The key to our ranking is specialization: the process of cells dividing up labor and limiting their role to a single task. We recognize a more meaningful life in the cat, a higher animal consisting of many cells working together.
The amoeba on my microscope slide occupies the bottom of the zoological ladder. It moves, yes, but no more than a few inches per day. It may spend its lifetime confined to a tin can or the hollow of an old tire. Unlike humans, it will never tour Europe, visit the Taj Mahal, or climb the Rockies. In order to do that, one needs specialized muscle cells, rows and rows of them, aligned like stalks of wheat. The lower animals skitter, creep, or worm along, covering mere yards of turf. The higher ones hop and leap and gallop or, if winged, vault and soar and dive. Specialization makes the difference.
Consider just one product of specialized cells, the organ of sight. As the husband of an eye surgeon, I hear often about the wonders of the eyes, which take up a mere one percent of the weight of the head. An amoeba has some crude visual awareness: it moves toward light—and that is all. Specialization gives me the ability to gaze through the viewing end of the microscope, noting the subtleties of color in the near-senseless amoeba. The amoeba comprises one cell, whe
reas I peer at it with 127 million visual cells. Named for their shape, these rods and cones line up in rows to receive images and transmit them to the brain.
Rods, slender and graceful tentacles that extend toward light, outnumber the bulbous cones 120 million to 7 million. They are so sensitive that the smallest measurable unit of light, one photon, can excite them; under optimum conditions the human eye can detect a candle at a distance of fifteen miles. Yet with rods alone I would see only shades of gray, as on a moonlit night. Squeezed into the dense forest of rods, the larger cones give me more focal resolution and the ability to distinguish more than a million unique colors.
When it detects a designated wavelength of light, each rod or cone triggers an electrical response to the brain. The brain compiles all these yes-or-no binary messages from rods and cones and—voilà!—I get an image of an amoeba swimming on my microscope slide. The feat requires so much processing power that half of my brain is devoted directly or indirectly to vision. As I contemplate vision, I am most impressed by this fact: when I see, I remain totally unconscious of cells encoding data and firing, then decoding and reassembling it within the brain. The hospital chapel outside my window presents itself not as a series of dots and light flashes, but as a beloved building, whole and meaningful and evoking many fond memories.

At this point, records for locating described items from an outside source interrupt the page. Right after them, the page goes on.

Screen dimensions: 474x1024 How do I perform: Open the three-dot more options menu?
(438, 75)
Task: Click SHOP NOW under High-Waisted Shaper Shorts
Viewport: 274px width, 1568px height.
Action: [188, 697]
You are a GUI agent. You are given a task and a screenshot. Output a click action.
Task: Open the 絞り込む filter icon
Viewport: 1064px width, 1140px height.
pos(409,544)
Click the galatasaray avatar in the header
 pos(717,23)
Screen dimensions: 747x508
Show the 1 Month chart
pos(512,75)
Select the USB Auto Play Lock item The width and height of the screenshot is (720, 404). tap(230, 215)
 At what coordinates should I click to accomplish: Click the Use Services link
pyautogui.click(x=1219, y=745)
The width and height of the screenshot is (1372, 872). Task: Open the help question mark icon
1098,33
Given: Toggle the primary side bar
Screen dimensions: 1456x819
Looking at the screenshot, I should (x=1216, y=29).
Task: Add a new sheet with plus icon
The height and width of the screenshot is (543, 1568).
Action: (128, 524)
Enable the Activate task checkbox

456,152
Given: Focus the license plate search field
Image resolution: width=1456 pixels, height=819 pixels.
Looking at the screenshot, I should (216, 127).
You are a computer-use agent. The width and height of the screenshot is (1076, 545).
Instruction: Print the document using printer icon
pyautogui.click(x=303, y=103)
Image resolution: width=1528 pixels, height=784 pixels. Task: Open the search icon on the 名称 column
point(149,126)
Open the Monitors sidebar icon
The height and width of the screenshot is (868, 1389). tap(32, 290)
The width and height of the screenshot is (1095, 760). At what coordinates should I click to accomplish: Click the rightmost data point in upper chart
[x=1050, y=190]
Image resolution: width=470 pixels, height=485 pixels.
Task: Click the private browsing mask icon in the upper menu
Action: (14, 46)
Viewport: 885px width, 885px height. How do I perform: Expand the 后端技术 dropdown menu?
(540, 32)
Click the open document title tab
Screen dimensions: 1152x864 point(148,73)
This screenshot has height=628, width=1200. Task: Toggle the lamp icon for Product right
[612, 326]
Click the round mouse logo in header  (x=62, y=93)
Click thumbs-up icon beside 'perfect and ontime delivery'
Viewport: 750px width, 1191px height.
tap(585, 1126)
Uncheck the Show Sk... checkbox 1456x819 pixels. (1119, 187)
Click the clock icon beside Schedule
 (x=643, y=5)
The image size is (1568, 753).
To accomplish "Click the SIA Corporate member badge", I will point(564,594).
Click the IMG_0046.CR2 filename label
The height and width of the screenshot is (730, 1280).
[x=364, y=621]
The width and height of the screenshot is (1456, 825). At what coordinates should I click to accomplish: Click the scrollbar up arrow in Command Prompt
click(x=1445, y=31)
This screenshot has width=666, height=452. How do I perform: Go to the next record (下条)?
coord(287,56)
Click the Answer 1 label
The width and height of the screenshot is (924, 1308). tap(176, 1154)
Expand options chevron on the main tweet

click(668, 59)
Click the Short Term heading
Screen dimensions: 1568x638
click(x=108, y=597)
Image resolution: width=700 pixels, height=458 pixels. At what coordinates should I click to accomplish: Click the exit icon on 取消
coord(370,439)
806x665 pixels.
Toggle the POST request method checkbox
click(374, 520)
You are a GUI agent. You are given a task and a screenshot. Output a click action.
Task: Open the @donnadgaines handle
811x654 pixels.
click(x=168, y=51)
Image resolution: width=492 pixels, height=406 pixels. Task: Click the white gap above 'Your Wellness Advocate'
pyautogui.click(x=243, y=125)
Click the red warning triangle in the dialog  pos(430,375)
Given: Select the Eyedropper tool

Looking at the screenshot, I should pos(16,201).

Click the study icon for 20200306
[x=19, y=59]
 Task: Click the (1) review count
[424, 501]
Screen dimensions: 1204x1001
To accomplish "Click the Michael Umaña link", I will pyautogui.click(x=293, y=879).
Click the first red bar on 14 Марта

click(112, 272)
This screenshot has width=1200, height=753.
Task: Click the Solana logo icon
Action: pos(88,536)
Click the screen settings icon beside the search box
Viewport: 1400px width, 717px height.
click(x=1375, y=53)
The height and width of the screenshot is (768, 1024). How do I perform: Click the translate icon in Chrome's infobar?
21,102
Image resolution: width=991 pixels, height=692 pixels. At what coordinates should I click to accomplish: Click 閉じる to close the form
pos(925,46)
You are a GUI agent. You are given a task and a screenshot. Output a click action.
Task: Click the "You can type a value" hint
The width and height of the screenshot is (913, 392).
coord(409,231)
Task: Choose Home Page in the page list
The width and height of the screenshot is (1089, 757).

Compared to the amoeba’s one-celled independence, the lives of my rods and cones may seem dull and stationary. But who among us would trade ends of the eyepiece? For specialization to work, the individual cell must lose all but one or two of its abilities. Although vision cells forgo an amoeba’s autonomy and movement, they enable a much “higher,” more significant achievement. A single rod or cone can provide me with the wavelength of light that completes my appreciation of a rainbow, a kingfisher plunging into a stream, or a subtle change of expression in the face of a dear friend. Or it may protect me from disaster by firing off a message to the brain when a rock falls from a hillside toward my approaching car.